In Minnesota, a law enacted in May 2009 created two new dental therapist roles with a more limited scope of practice than in Alaska, requiring the new providers to practice with a dentist present in the same office. There was extensive debate in Minnesota, with the Minnesota and American Dental Associations successfully arguing for narrower scope of practice than the Alaska program allows. Minnesota established its own training requirements for its dental therapists, with the University of Minnesota's dental school offering its first classes in the fall of 2009 for a four-year Bachelor of Science in Dental Therapy degree and a two-year Master of Dental Therapy degree. In Alaska, students can enter the dental therapist training program after completing four years of high school.

Minnesota's experience illustrates the challenges that efforts to implement the Alaska dental therapist model in other states (or outside the tribal health system) would likely face. The Alaskan program reached an agreement with the American Dental Association that its model would not be extended outside the tribal health system, and that it would support proposed language to be included in the Indian Health Care Improvement Act that would limit the model to Alaska, even within the tribal health system. The U.S. House and Senate passed that Act as part of their health reform bills, but its ultimate enactment depends on further action on health reform.

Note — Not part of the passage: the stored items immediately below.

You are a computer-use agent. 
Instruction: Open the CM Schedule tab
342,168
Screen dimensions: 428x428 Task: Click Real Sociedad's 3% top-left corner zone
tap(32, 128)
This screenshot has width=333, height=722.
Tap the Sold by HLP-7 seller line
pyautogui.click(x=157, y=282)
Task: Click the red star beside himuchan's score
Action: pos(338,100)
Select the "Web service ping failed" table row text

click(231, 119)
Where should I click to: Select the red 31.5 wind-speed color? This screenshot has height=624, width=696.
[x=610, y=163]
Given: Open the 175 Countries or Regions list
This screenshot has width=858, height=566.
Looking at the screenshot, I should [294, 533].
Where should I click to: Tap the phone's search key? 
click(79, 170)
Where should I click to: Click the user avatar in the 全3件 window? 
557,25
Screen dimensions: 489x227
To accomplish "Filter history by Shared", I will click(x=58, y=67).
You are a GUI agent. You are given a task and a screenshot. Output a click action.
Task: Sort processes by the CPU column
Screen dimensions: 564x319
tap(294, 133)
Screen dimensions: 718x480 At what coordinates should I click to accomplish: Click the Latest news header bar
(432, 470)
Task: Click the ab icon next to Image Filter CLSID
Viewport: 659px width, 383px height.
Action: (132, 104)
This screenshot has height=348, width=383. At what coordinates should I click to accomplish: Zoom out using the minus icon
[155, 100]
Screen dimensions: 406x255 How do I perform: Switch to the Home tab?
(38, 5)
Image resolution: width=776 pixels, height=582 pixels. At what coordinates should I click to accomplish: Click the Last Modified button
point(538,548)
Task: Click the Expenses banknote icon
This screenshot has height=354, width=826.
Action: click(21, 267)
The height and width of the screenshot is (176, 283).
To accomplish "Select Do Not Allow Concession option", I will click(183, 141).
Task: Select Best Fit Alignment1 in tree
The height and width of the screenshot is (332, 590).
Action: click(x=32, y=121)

If the legislation passes, Alaska and Minnesota's programs would continue unchanged, but any new programs in the rest of the country would require changes in state law similar to the process Minnesota went through.

"The Minnesota model is important not only because it will certainly improve access to care for many people in the state, but because it really changed the playing field for the rest of the country outside Alaska," says Dr. Williard. "For a state to change their practice is a major development."